» Goal of the exercise
The following data has a line with "Task: Click the Stop simulation button" and a line with "You are a computer-use agent. Image". Write out exactly those lines and all the lines between them.

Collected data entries
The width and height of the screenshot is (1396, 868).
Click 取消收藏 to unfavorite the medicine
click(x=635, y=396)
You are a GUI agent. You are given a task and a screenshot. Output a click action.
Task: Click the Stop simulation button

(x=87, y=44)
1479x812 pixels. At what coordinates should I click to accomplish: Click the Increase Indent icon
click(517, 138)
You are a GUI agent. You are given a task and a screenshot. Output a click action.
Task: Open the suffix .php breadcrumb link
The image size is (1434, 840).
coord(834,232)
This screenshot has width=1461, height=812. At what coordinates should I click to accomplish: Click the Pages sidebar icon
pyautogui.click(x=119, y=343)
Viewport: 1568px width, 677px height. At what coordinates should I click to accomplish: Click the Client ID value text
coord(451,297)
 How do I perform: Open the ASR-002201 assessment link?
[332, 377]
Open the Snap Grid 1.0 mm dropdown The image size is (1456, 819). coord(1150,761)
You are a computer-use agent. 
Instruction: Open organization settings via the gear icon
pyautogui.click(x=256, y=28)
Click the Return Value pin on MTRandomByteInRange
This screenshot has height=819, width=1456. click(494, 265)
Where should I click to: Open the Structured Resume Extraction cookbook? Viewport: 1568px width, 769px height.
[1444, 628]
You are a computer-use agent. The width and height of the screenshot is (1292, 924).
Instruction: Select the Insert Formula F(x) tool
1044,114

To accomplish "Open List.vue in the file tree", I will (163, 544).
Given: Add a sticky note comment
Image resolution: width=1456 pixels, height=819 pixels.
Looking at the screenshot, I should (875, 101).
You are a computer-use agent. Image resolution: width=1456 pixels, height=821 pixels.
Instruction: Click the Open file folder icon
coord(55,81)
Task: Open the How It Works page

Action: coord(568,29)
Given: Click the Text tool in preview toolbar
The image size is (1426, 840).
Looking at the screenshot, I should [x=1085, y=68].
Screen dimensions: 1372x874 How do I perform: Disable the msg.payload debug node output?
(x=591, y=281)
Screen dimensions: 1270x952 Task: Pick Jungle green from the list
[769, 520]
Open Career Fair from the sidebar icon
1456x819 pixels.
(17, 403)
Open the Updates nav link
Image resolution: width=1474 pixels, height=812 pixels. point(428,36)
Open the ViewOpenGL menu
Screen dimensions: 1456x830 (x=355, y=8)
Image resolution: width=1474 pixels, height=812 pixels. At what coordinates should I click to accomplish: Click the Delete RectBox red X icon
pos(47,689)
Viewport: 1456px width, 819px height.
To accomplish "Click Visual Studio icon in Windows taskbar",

» Result of this exercise
Task: Click the Stop simulation button

(x=87, y=44)
1479x812 pixels. At what coordinates should I click to accomplish: Click the Increase Indent icon
click(517, 138)
You are a GUI agent. You are given a task and a screenshot. Output a click action.
Task: Open the suffix .php breadcrumb link
The image size is (1434, 840).
coord(834,232)
This screenshot has width=1461, height=812. At what coordinates should I click to accomplish: Click the Pages sidebar icon
pyautogui.click(x=119, y=343)
Viewport: 1568px width, 677px height. At what coordinates should I click to accomplish: Click the Client ID value text
coord(451,297)
 How do I perform: Open the ASR-002201 assessment link?
[332, 377]
Open the Snap Grid 1.0 mm dropdown The image size is (1456, 819). coord(1150,761)
You are a computer-use agent. 
Instruction: Open organization settings via the gear icon
pyautogui.click(x=256, y=28)
Click the Return Value pin on MTRandomByteInRange
This screenshot has height=819, width=1456. click(494, 265)
Where should I click to: Open the Structured Resume Extraction cookbook? Viewport: 1568px width, 769px height.
[1444, 628]
You are a computer-use agent. The width and height of the screenshot is (1292, 924).
Instruction: Select the Insert Formula F(x) tool
1044,114

To accomplish "Open List.vue in the file tree", I will (163, 544).
Given: Add a sticky note comment
Image resolution: width=1456 pixels, height=819 pixels.
Looking at the screenshot, I should (875, 101).
You are a computer-use agent. Image resolution: width=1456 pixels, height=821 pixels.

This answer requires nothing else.